Sam nodded, cutting her off. “Sure, Ms. Clark, it will diffuse if there isn’t much of it. But there’s a lot of it comin’ out of your waters right now. The long-term effects are going to be nasty, but the short-term effects are downright scary as hell.” He paused. “They’re linked. The long-term and short-term effects are linked. There’s something called the ‘Clathrate Gun Hypothesis,’ which someone came up with after studying that Permian event I just told you about. The theory is that if a methane-hydrate release achieves a critical mass, it could create an uncontrollable feedback loop; the warming atmosphere will cause the oceans to warm, which will cause more methane to be released. Okay, the loop is a hypothesis, but what methane will do to the temperature of the atmosphere is a
fact
. Methane lingers in the atmosphere
as methane
for about eight years, and it’s about twenty times more effective as a greenhouse gas than carbon dioxide is. And after those eight years, it oxidizes to
become
carbon dioxide, and that remains in the atmosphere for about a century.”
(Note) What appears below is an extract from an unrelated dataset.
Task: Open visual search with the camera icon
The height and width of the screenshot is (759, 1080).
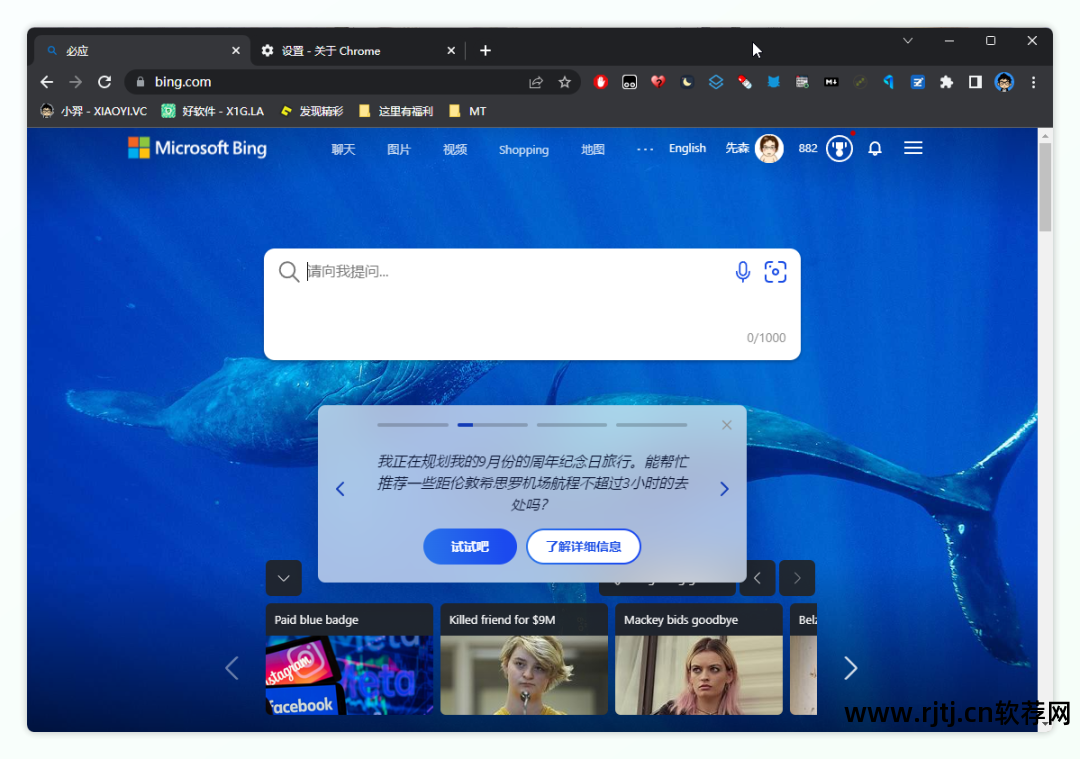Action: [775, 271]
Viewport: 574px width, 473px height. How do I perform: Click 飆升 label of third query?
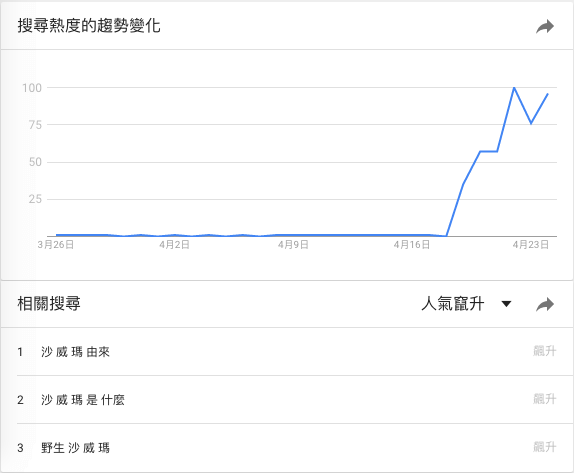[545, 447]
He paused and stared straight at Victoria Clark. “That means the effect of the releases that are happenin’
right now
off your little island will be with us forever. So not only will what’s bubblin’ up out of the ocean kill a lot of things that try to breathe while they’re caught in that plume blowin’ off your island, Ms. Clark, but all that methane is goin’ to hang around for years, as obvious as a horse turd in the milk pitcher.” He caught himself and grimaced. “Beg pardon, again. But my point is, what’s happenin’ is goin’ to kill a lot of people in the path of that plume right quick, and make life damned miserable for the rest of us for a long time.”